Re: [PATCH v2 03/54] fs: rework iput logic

Mateusz Guzik <mjguzik@xxxxxxxxx> · Wed, 27 Aug 2025 14:58:51 +0200

On Tue, Aug 26, 2025 at 11:39:03AM -0400, Josef Bacik wrote:
> Currently, if we are the last iput, and we have the I_DIRTY_TIME bit
> set, we will grab a reference on the inode again and then mark it dirty
> and then redo the put.  This is to make sure we delay the time update
> for as long as possible.
> 
> We can rework this logic to simply dec i_count if it is not 1, and if it
> is do the time update while still holding the i_count reference.
> 
> Then we can replace the atomic_dec_and_lock with locking the ->i_lock
> and doing atomic_dec_and_test, since we did the atomic_add_unless above.
> 
> Signed-off-by: Josef Bacik <josef@xxxxxxxxxxxxxx>
> ---
>  fs/inode.c | 23 ++++++++++++++---------
>  1 file changed, 14 insertions(+), 9 deletions(-)

Data block:
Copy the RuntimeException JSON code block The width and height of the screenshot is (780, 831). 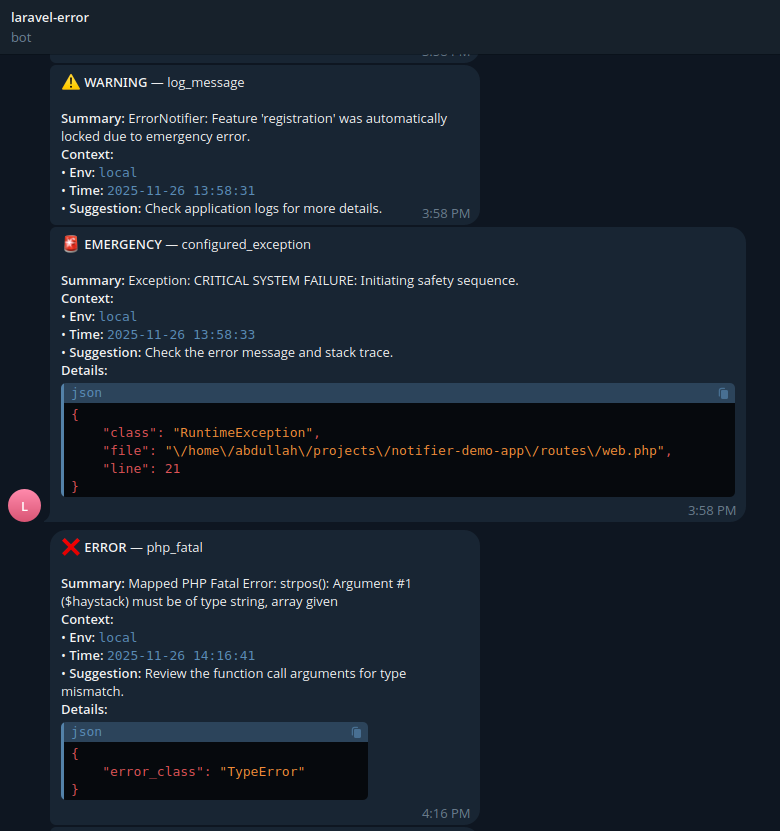click(x=723, y=393)
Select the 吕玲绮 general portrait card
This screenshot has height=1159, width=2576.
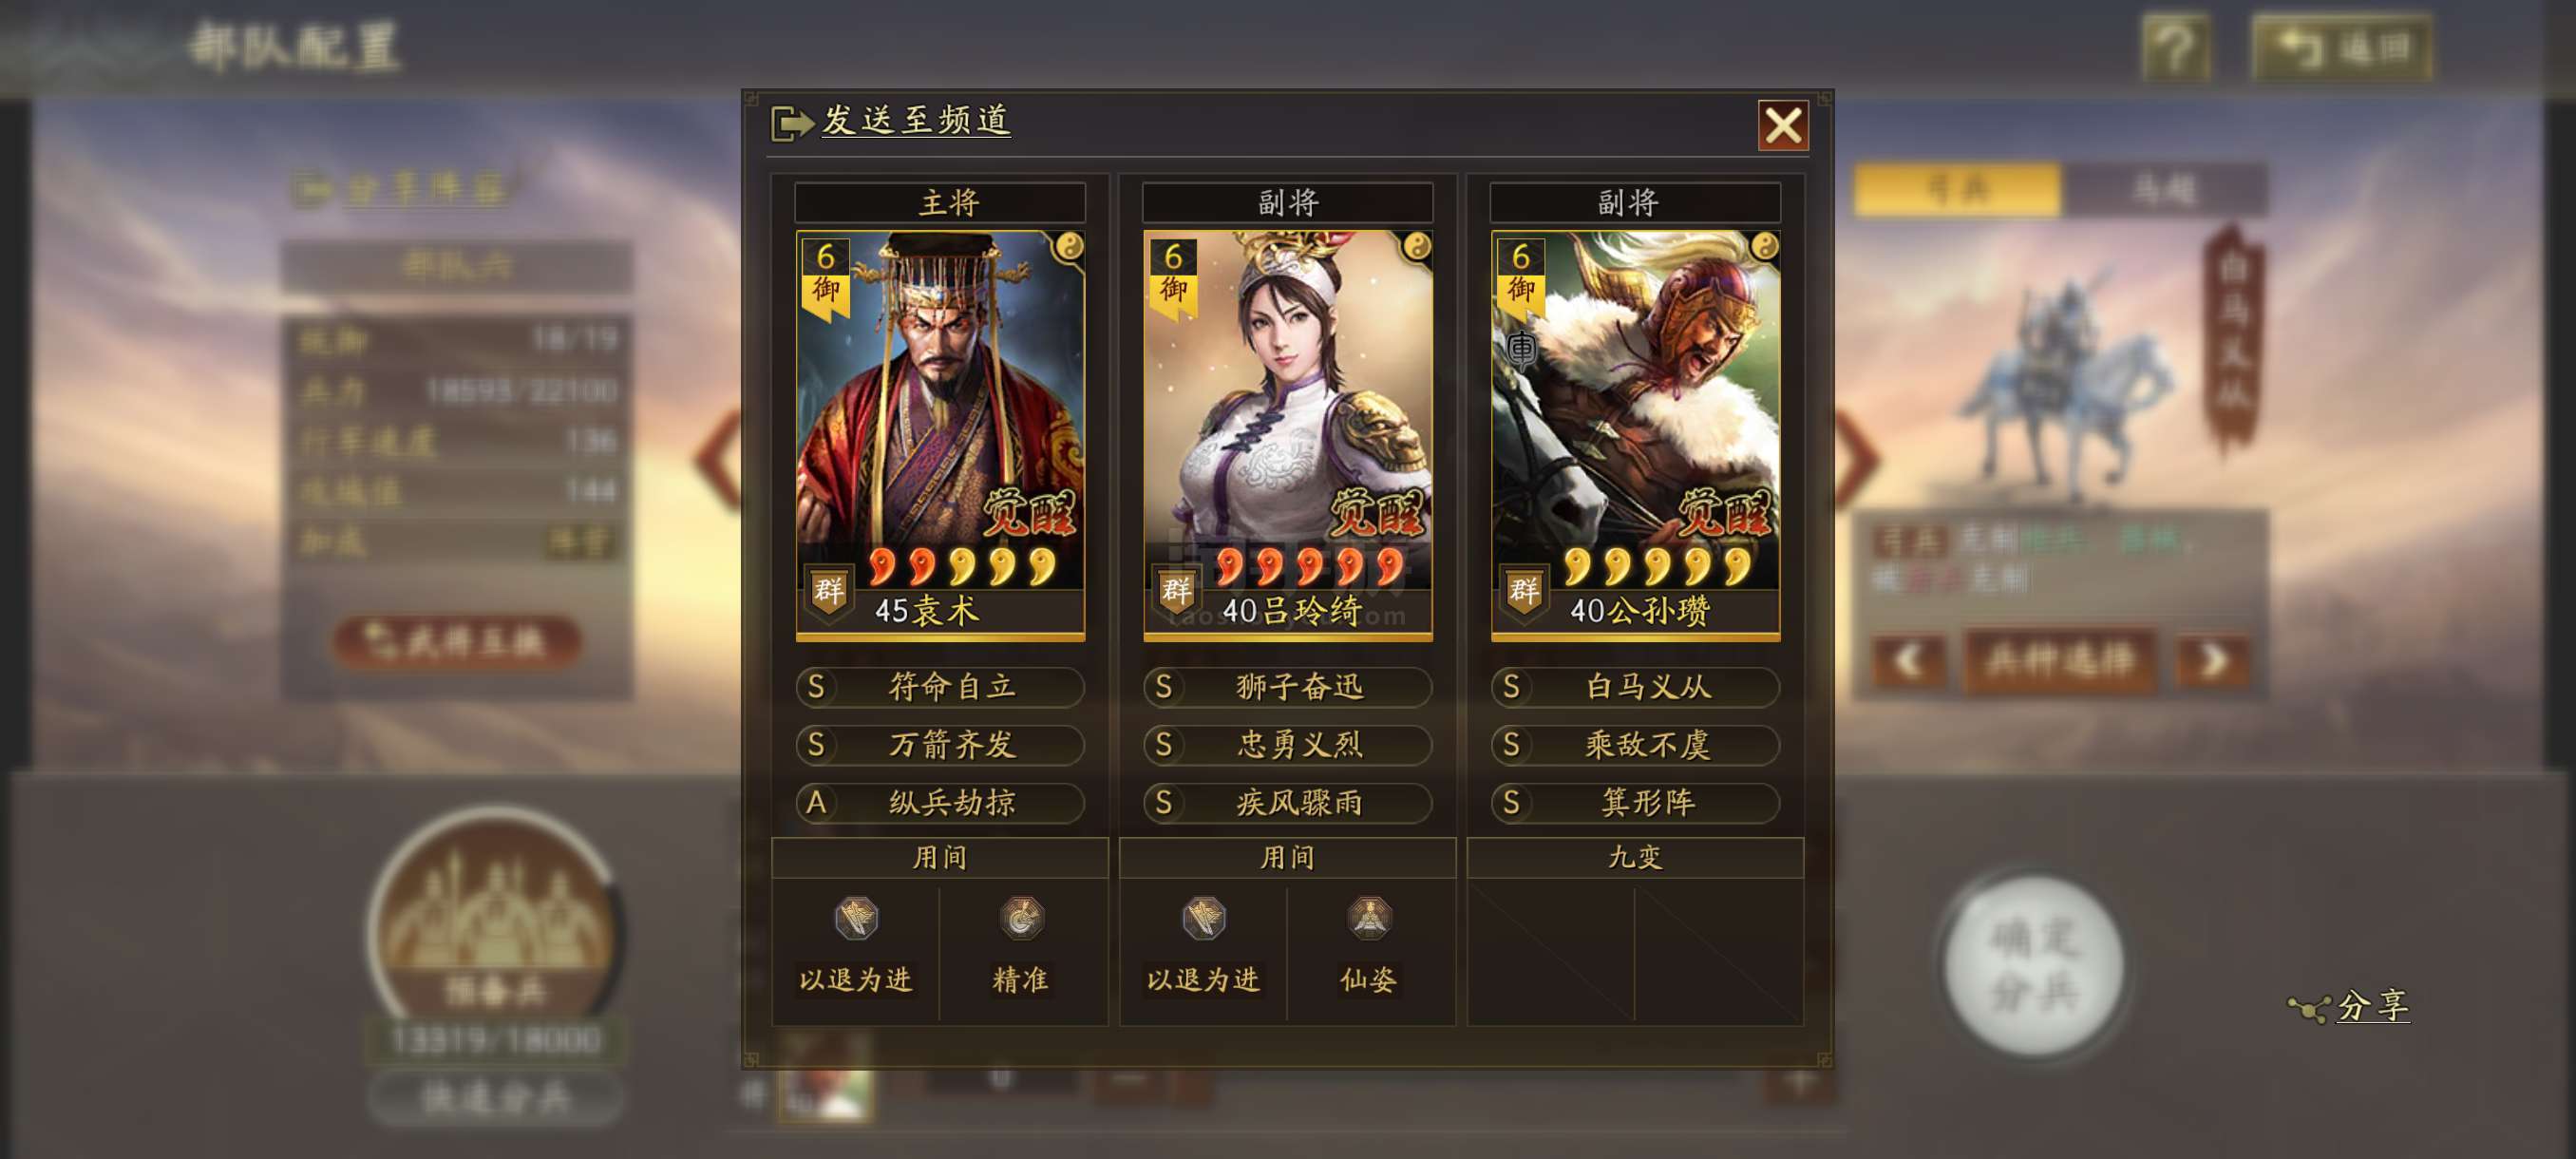tap(1288, 435)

Exercise set:
1. In the patch email, what is the purpose of grabbing a reference on the inode again and redoing the put?
2. Rewrite the part of the patch email that begins at the words "Mateusz Guzik <mjguzik@xxxxxxxxx>" and stops after "the atomic_add_unless above.", replacing "i_count" with "refcount".

Responses per task:
1. To delay the time update for as long as possible.

2.
Mateusz Guzik <mjguzik@xxxxxxxxx> · Wed, 27 Aug 2025 14:58:51 +0200

On Tue, Aug 26, 2025 at 11:39:03AM -0400, Josef Bacik wrote:
> Currently, if we are the last iput, and we have the I_DIRTY_TIME bit
> set, we will grab a reference on the inode again and then mark it dirty
> and then redo the put.  This is to make sure we delay the time update
> for as long as possible.
> 
> We can rework this logic to simply dec refcount if it is not 1, and if it
> is do the time update while still holding the refcount reference.
> 
> Then we can replace the atomic_dec_and_lock with locking the ->i_lock
> and doing atomic_dec_and_test, since we did the atomic_add_unless above.